===== RECORDS SUPPLIED =====

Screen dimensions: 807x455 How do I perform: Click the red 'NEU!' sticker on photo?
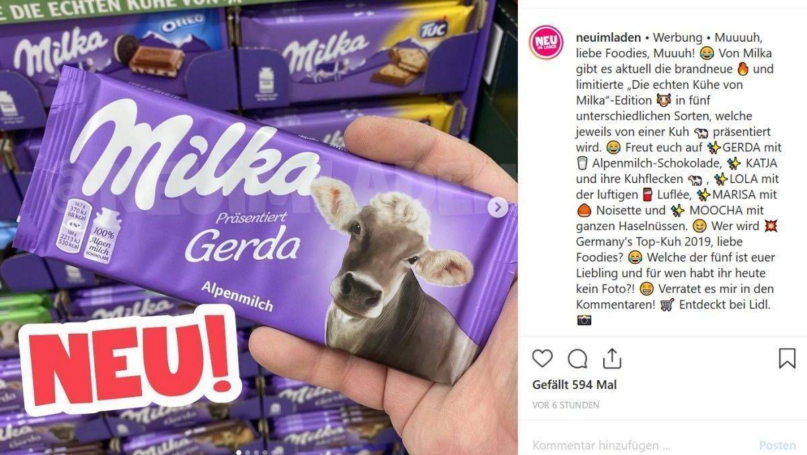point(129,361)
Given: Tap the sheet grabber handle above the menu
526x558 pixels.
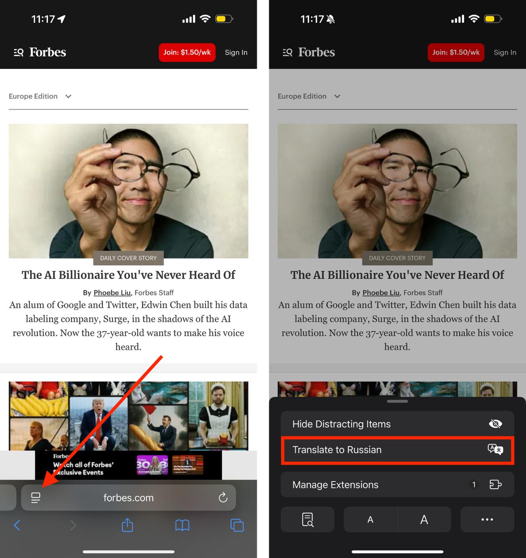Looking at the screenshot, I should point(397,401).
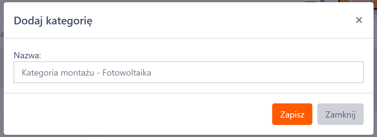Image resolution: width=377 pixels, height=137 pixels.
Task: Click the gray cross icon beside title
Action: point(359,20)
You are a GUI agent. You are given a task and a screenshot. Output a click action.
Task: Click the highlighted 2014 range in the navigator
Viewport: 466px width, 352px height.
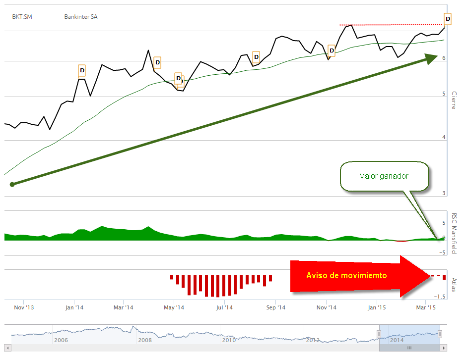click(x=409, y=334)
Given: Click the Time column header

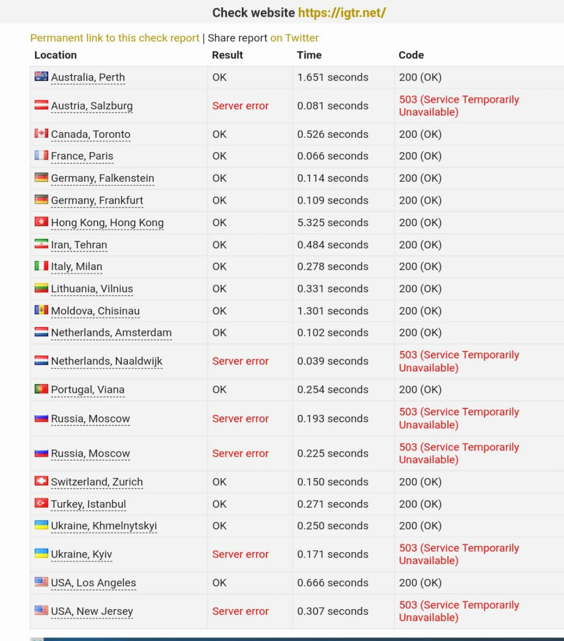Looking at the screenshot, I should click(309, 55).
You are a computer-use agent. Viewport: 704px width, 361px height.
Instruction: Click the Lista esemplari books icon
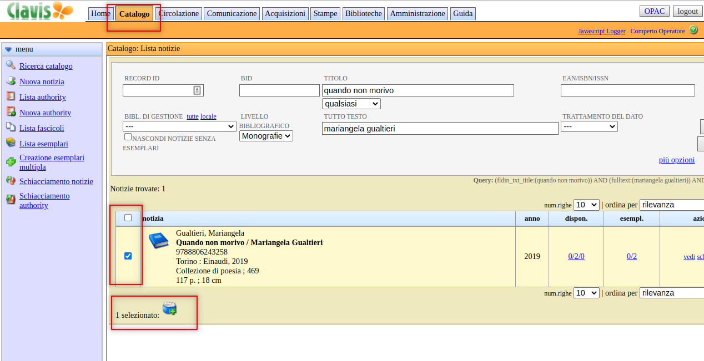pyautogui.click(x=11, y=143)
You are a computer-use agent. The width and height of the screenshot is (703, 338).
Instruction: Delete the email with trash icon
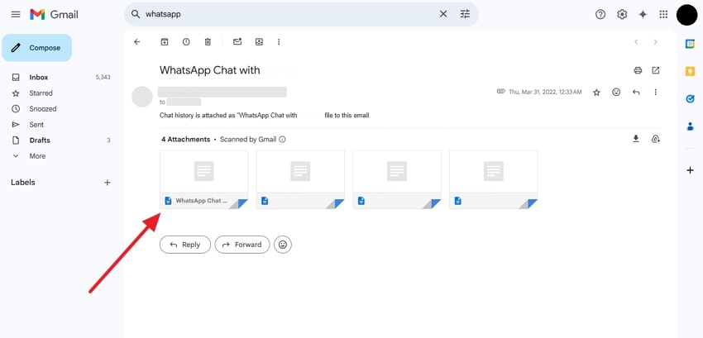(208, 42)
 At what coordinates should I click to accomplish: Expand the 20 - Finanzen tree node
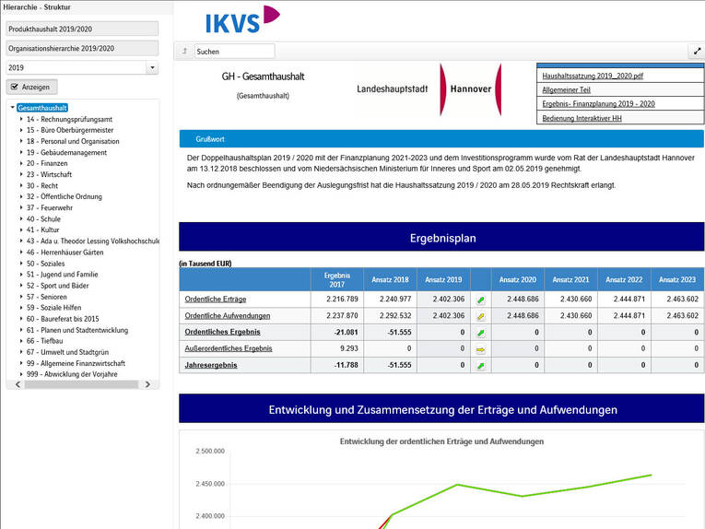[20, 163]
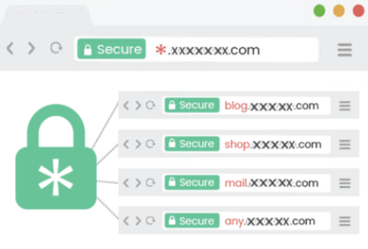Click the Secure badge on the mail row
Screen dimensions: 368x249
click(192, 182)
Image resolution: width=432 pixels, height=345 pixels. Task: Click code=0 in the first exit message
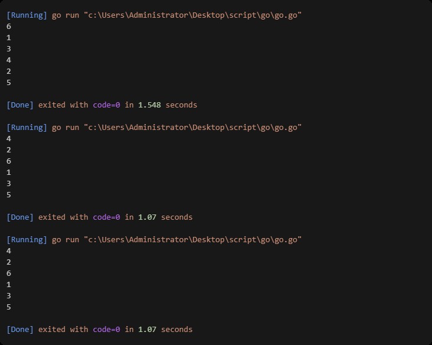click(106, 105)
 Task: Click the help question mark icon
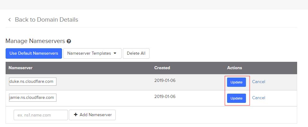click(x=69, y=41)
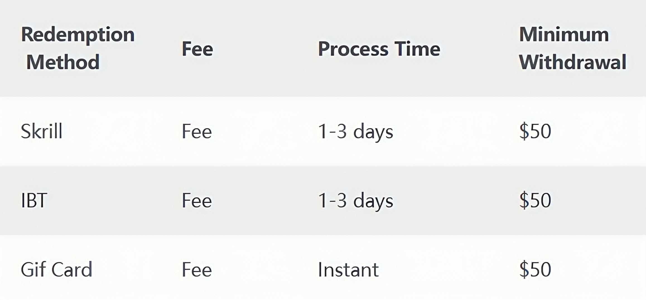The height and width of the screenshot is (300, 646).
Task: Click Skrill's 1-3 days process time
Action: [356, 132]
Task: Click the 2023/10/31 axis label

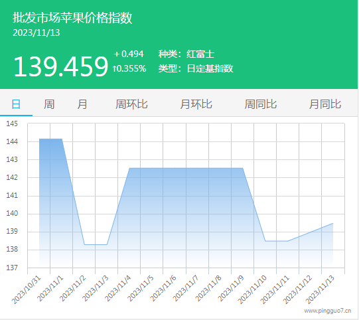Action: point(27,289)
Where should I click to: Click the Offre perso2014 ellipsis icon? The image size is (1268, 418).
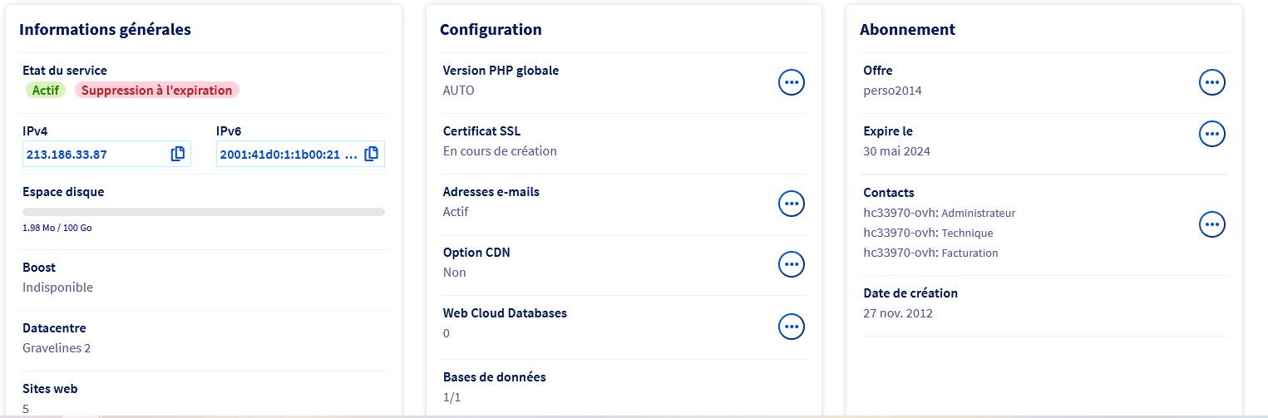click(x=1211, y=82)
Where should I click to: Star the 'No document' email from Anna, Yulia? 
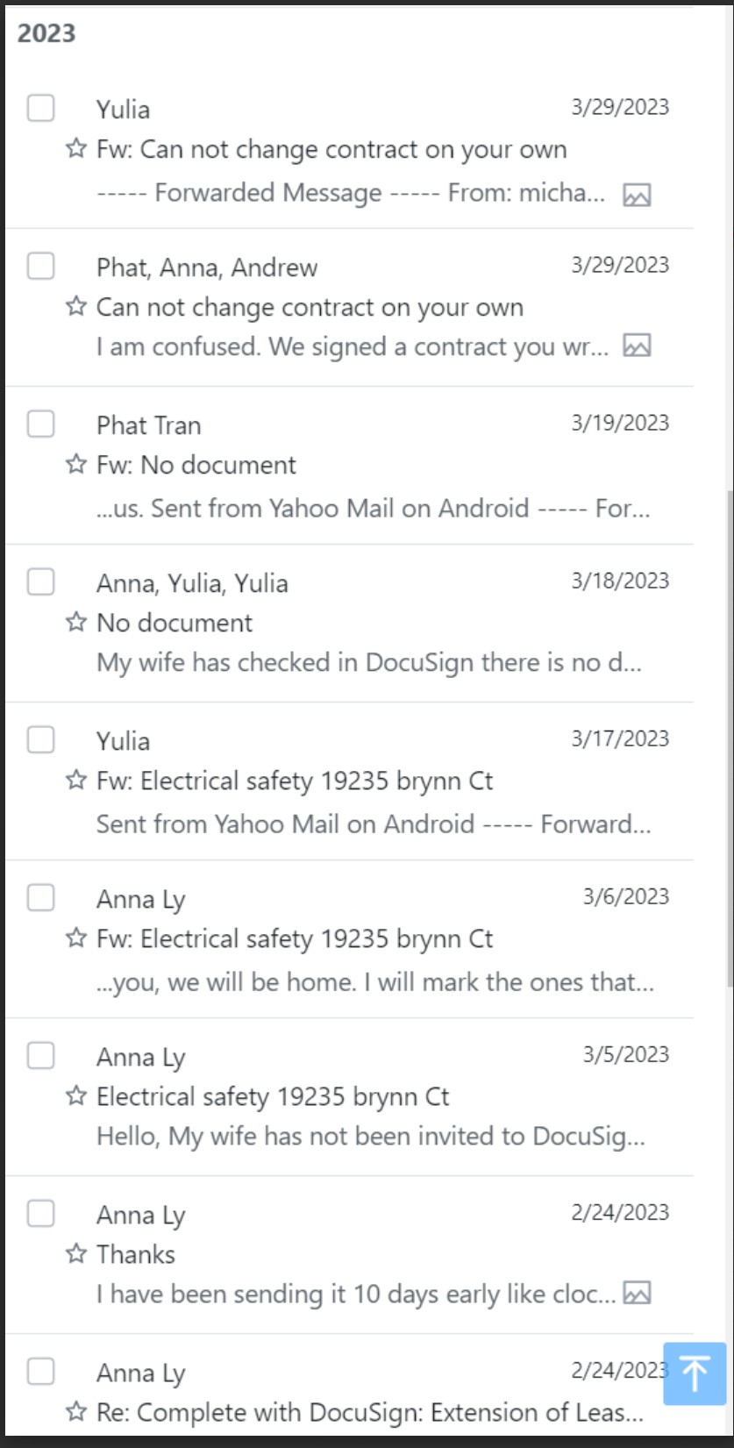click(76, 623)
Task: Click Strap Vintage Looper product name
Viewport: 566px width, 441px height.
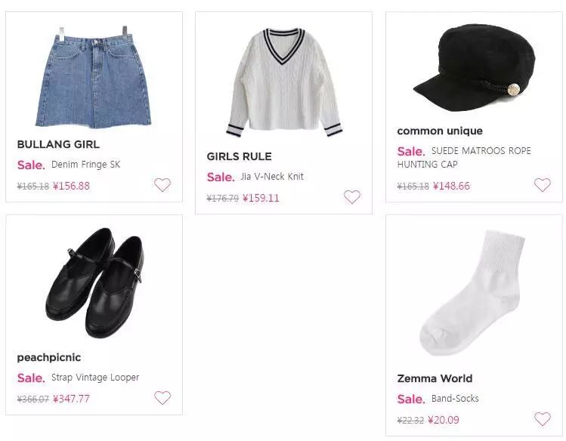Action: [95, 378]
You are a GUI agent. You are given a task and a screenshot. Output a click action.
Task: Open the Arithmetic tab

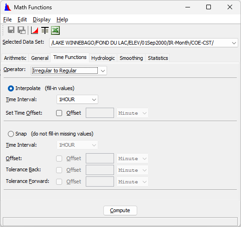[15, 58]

=====

WHAT IS NEEDED: Take the line containing "Task: Click Strap Vintage Looper product name" as the first line and the last line of the data above as the final one, and output exactly the lines between them, inclusive, with no pictures.

ANSWER BELOW:
Task: Click Strap Vintage Looper product name
Viewport: 566px width, 441px height.
Action: [95, 378]
You are a GUI agent. You are given a task and a screenshot. Output a click action.
Task: Open the Arithmetic tab

[15, 58]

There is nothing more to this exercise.